Hence the Pentagon’s open break with their “law and order” Commander in Chief. The danger of fraternization is especially real in National Guard regiments, whose troops are drawn from the populations of the states their families live in.

Senior Pentagon leaders worry that a militarized and heavy-handed response to the protests, Mr. Trump’s stated wish, will turn the American public against the troops, like what happened in the waning years of the Vietnam War, when National Guard troops in combat fatigues battled antiwar protesters at Kent State. Adm. Mike Mullen, a former chairman of the Joint Chiefs of Staff, denounced the use of the military to support the political acts of a president who had “laid bare his disdain for the rights of peaceful protest in this country.”

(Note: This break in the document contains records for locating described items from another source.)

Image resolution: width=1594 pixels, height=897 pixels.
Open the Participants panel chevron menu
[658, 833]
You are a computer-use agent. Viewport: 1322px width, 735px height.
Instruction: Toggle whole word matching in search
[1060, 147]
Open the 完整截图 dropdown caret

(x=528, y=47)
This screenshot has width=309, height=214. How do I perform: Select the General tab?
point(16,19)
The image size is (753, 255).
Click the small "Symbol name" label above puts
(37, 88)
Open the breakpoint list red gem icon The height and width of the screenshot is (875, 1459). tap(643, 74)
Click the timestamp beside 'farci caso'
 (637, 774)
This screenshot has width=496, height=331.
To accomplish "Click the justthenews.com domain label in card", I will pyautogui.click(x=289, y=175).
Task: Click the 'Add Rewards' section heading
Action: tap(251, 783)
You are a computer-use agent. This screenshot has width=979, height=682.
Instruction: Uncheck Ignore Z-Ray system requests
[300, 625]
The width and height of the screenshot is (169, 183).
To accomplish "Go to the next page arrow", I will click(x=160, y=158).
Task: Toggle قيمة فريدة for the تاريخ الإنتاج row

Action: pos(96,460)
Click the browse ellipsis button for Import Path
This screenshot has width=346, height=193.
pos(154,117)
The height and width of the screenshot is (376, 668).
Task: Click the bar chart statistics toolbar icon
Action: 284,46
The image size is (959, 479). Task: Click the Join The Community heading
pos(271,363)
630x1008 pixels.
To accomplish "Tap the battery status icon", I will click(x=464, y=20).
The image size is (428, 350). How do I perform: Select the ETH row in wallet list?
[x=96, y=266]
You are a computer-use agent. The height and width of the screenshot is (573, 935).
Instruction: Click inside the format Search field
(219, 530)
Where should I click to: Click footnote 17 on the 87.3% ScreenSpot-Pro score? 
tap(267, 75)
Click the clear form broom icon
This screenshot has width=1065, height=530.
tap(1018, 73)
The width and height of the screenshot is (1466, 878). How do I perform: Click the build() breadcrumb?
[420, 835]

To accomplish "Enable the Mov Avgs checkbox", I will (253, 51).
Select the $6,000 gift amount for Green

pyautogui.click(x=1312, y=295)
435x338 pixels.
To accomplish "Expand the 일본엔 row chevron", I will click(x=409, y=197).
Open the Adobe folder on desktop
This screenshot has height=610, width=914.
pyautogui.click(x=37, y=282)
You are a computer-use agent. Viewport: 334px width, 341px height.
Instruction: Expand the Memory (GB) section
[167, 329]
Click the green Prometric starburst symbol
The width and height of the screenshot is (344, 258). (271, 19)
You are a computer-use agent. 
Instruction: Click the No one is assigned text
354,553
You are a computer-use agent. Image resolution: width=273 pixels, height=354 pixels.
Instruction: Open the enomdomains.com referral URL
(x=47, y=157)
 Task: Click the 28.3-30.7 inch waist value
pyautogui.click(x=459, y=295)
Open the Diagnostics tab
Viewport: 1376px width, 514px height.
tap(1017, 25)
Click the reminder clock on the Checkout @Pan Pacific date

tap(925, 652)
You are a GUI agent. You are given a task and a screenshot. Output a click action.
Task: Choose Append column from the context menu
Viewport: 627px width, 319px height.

Although the eternal showman Trump apparently appointed Mark Milley chairman of the Joint Chiefs of Staff on the basis of the General’s physical resemblance to John Wayne, Milley happens to be a serious military historian. So is Secretary of Defense Esper. Both are aware that revolutions can only happen when there is a split in the ranks of the soldiers. In their West Point courses on counter-insurgency, they have certainly read of the classic example of Russia in 1917 when the Cossacks were sent to block the demonstrators in St. Petersburg. These fierce cavalry men sat passively still on their horses as the strikers dove between their legs, leading Trotsky to famously remark that “the revolution passes underneath the belly of a Cossack’s horse.” And indeed, not long after this incident the Russian soldiers formed ‘Soviets’ (councils) and joined the workers’ and peasants in overthrowing the Czar.

Of course Russia in 1917 was in the middle of a social crisis, led by an inept, self-deluded Autocrat, bleeding lives and treasure into an endless, pointless foreign war. Nothing even vaguely similar could ever happen in optimistic, triumphant, happy, America under the firm leadership and uniting presence of our lovable President, Donald J. Trump.